Alıştırma A: Kaynak metne göre devletin Suriye'den gelenler için ne kadar harcama kudreti var?
Alıştırma B: Kaynak metinde "Sporda şiddete yönelmeyi" sözcükleriyle açılıp "ve imkâna sahiptir." sözcükleriyle kapanan bölümü hiçbir değişiklik yapmadan çıkarın.

Kaynak Metin:
'''

Uyuşturucu kullanan gençleri topluma kazandırmak için devletin vermiş olduğu mücadeleyi hepimiz bilmekteyiz. Uyuşturucu kullanan gençleri hemen bir anda cezalandırma cihetine gitmeyen devlet, sporda şiddete bulaşmış insanların bu davranışlarını da bir hastalık olarak değerlendirmeli, önce bu davranışları tedavi yoluyla ortadan kaldırmanın yollarını aramalı, daha sonra cezalandırma yoluna gitmelidir diye düşünmekteyiz.

Sporda şiddete yönelmeyi doğuran unsurlar ortadan kaldırılmalıdır, bunları başta arz ettim. Toplum katmanlarının beklentilerini en kısa zamanda yerine getirmek zorundayız. Suriye'den gelenler için 40 milyar dolar harcama kudreti olan bu devlet, bunları yapacak güç, kuvvet ve imkâna sahiptir.

'''

Kayıt Listesi:
'''

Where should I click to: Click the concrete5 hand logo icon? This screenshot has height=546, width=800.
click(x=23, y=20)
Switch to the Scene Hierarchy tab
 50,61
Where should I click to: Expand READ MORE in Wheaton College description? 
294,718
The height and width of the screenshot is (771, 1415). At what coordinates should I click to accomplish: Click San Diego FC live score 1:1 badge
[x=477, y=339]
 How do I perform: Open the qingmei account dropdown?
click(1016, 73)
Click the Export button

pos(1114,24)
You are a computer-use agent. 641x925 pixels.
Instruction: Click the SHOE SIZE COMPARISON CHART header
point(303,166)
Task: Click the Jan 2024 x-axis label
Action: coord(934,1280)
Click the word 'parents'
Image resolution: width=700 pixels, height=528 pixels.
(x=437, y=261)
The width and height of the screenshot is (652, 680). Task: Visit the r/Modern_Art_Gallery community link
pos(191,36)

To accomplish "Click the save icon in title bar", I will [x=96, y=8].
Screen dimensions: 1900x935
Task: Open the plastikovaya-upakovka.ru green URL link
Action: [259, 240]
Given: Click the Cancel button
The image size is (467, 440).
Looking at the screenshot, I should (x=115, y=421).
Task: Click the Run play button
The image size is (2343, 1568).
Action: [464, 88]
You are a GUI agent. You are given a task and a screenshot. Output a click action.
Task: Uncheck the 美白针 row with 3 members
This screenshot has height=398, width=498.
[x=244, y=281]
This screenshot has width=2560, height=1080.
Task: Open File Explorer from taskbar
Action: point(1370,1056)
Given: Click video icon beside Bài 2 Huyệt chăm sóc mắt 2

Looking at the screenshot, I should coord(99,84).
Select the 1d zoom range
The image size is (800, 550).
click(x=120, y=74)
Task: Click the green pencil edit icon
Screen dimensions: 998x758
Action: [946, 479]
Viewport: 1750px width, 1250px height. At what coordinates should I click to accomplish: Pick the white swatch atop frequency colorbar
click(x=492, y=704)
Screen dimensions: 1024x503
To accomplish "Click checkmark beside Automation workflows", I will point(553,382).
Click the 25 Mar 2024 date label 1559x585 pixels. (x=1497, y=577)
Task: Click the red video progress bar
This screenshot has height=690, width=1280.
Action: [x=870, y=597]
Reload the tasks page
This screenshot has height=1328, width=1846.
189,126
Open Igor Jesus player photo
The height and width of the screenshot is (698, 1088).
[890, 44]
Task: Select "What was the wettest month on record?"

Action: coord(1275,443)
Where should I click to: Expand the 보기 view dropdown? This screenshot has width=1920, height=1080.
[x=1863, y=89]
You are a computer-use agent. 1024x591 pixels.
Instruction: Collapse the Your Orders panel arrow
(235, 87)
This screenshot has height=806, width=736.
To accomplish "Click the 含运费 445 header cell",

'''

Görev Yanıtı A: 40 milyar dolar.

Görev Yanıtı B:
Sporda şiddete yönelmeyi doğuran unsurlar ortadan kaldırılmalıdır, bunları başta arz ettim. Toplum katmanlarının beklentilerini en kısa zamanda yerine getirmek zorundayız. Suriye'den gelenler için 40 milyar dolar harcama kudreti olan bu devlet, bunları yapacak güç, kuvvet ve imkâna sahiptir.